Door Dick Koger
Iedereen kent in Bangkok het grote kopstation Hua Lampong. Van hier vertrekken treinen naar het noorden, het verre zuiden, het westen, het oosten en zelfs eenmaal per dag een boemeltje naar onze contreien. Ik kom al ruim veertig jaar in Bangkok, maar pas onlangs werd ik geattendeerd op een tweede kopstation. Simon de Goede stuurde me een heel aardig artikel uit de reiskrant van de Telegraaf. Zo aardig dat ik onmiddellijk geïnteresseerd raakte. Dit tweede station ligt aan de westelijke zijde van de rivier, in Thonburi, vlakbij het Koning Taksin plein.
Maha Chai is een oude naam, maar is door Rama IV vervangen door de huidige naam Samut Sakhon. Voor ouderen, en dat ben ik, is het altijd Maha Chai gebleven. Een nog oudere naam is overigens Tha Chin oftewel Chinese pier. Maar dat was in de vijftiende eeuw, dus heel lang geleden. Chinese invloeden zijn nog overal zichtbaar.

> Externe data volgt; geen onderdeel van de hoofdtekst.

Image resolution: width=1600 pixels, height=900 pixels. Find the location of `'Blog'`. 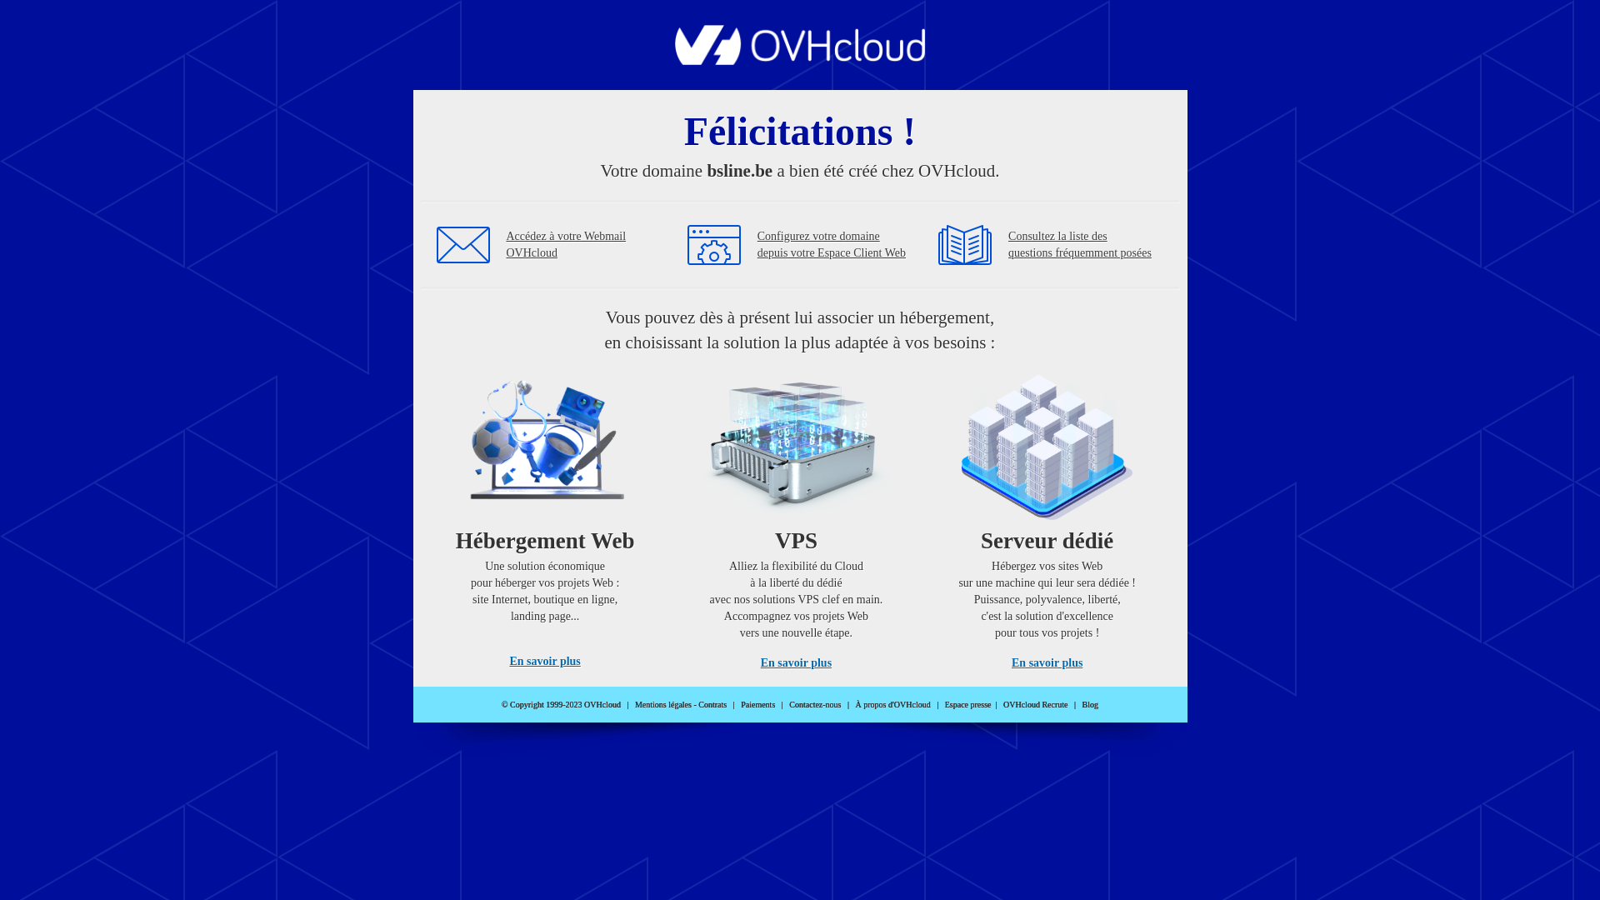

'Blog' is located at coordinates (1090, 704).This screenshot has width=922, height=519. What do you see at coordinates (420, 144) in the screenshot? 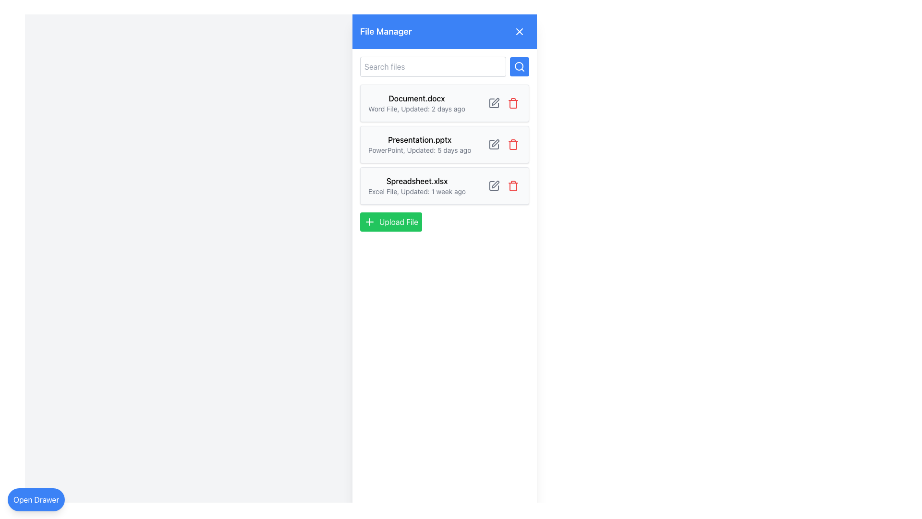
I see `the Text label displaying 'Presentation.pptx' in the File Manager interface, located between 'Document.docx' and 'Spreadsheet.xlsx'` at bounding box center [420, 144].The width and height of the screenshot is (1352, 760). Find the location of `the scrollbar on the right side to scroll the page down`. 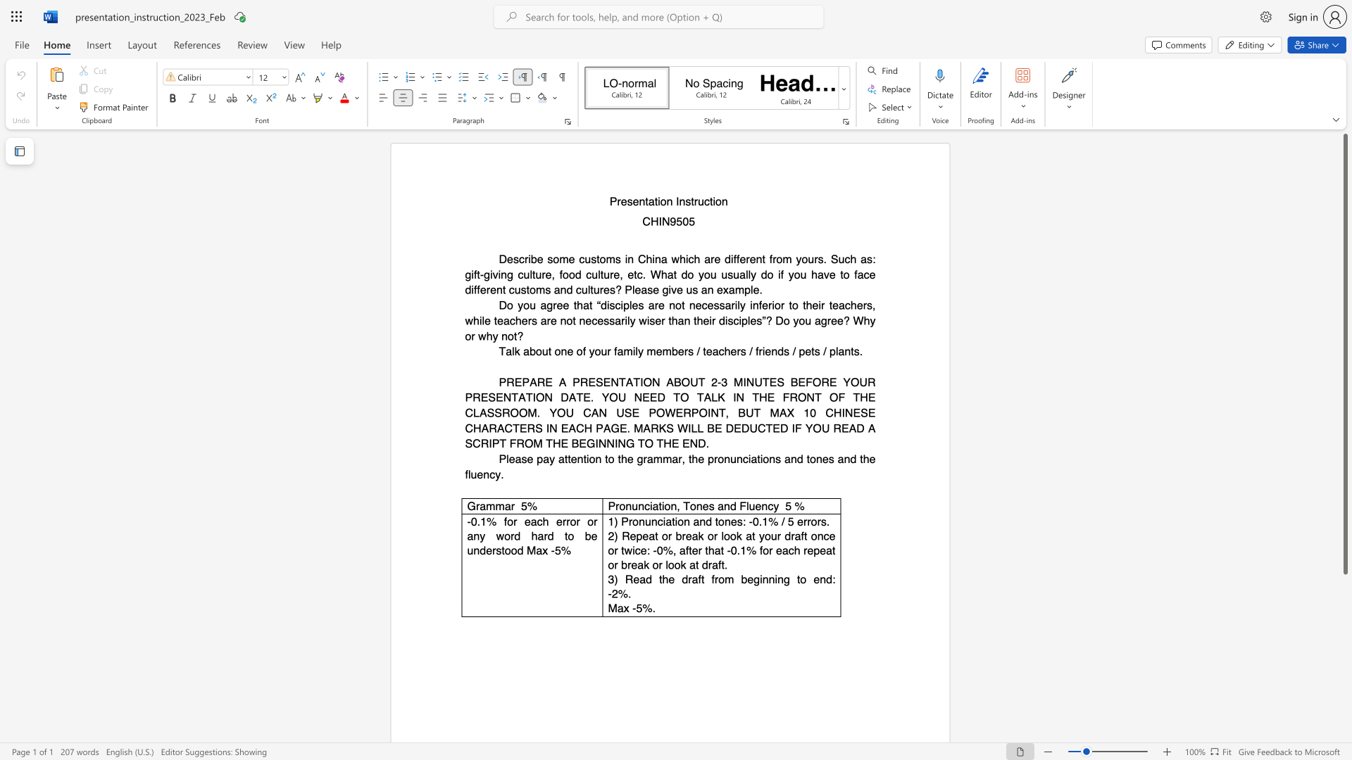

the scrollbar on the right side to scroll the page down is located at coordinates (1344, 688).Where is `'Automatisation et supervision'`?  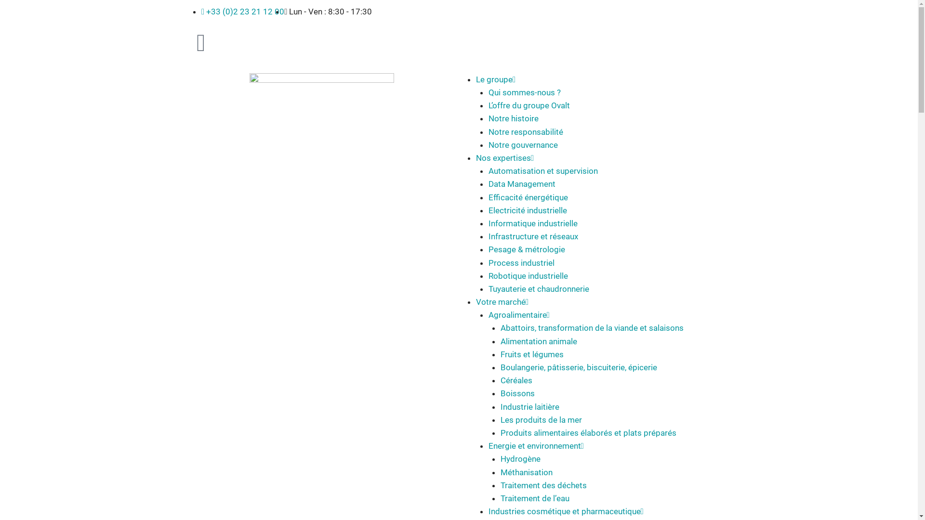 'Automatisation et supervision' is located at coordinates (488, 170).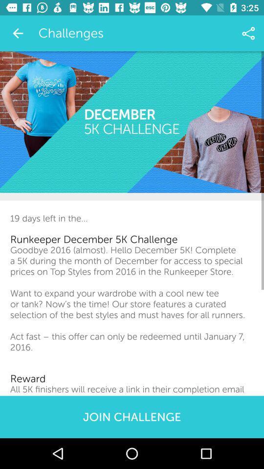 The width and height of the screenshot is (264, 469). What do you see at coordinates (132, 416) in the screenshot?
I see `item below all 5k finishers item` at bounding box center [132, 416].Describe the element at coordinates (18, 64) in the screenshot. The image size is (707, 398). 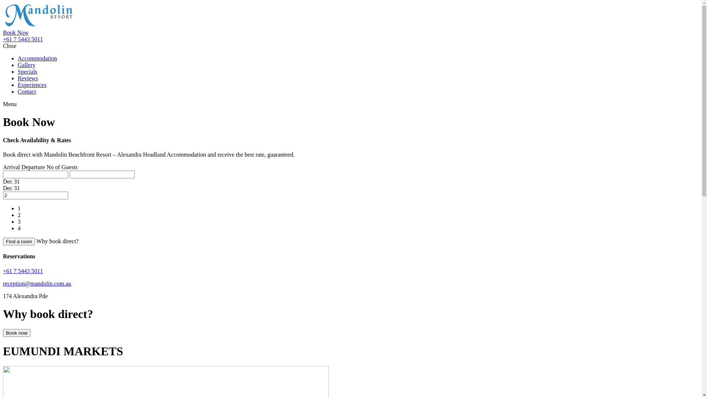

De uitgebreide markt is gespecialiseerd in producten uit de zee en specerijen. Derhalve wandelen we door een wolk van steeds wisselende geuren. Verse vis, gedroogde vis, schaaldieren, schelpdieren. Daarnaast basilicum, foelie en allerlei curries.
Snel brengen we nog een bezoek aan een oude Chinese tempel met de mooie naam Kuan Yin. Deze godin houdt zich vooral bezig liefdadigheid en zorgt een vruchtbare rijstoogst. Ik vergeet een foto te maken, dus deze van Google:
Wij wandelen terug naar het station. Het loket is gesloten, want de trein gaat pas over een half uur. Wanneer het open gaat, wandel ik vast naar het andere eind van het station om zeker te zijn van een raamplaats. Even later komt mijn metgezel me vertellen dat hij het ook niet begrijpt, maar de reis is gratis. Hij heeft wel een ticket voor ons beiden. De trein is behoorlijk vol. Maar aan de andere zijde van het gangpad is een bank bezet met koffers van het personeel. Daartegenover zit een monnik. Tijdens de reis legt een geüniformeerde beambte de koffers in het bagagenet. Hij vraagt mijn metgezel en zijn buurman op de lege bank te gaan zitten. De bank tegenover me blijft tot mijn verbazing leeg. Pas bij het volgende stationnetje wordt duidelijk waarom. Een nest (ik beoog geen ooievaarsnest, maar een mierennest) schoolmeisjes stapt in. De bank voor mij wordt gevuld met drie meisjes die qua kleding en make-up zo in een seksclub zouden kunnen werken. De treinbeambte heeft met zijn vooruitziende blik de monnik bewaard voor lichamelijk contact met de voor hem verboden vruchten.
Een uur later zijn we terug in Bangkok. Deze tocht kan ik ieder aanbevelen.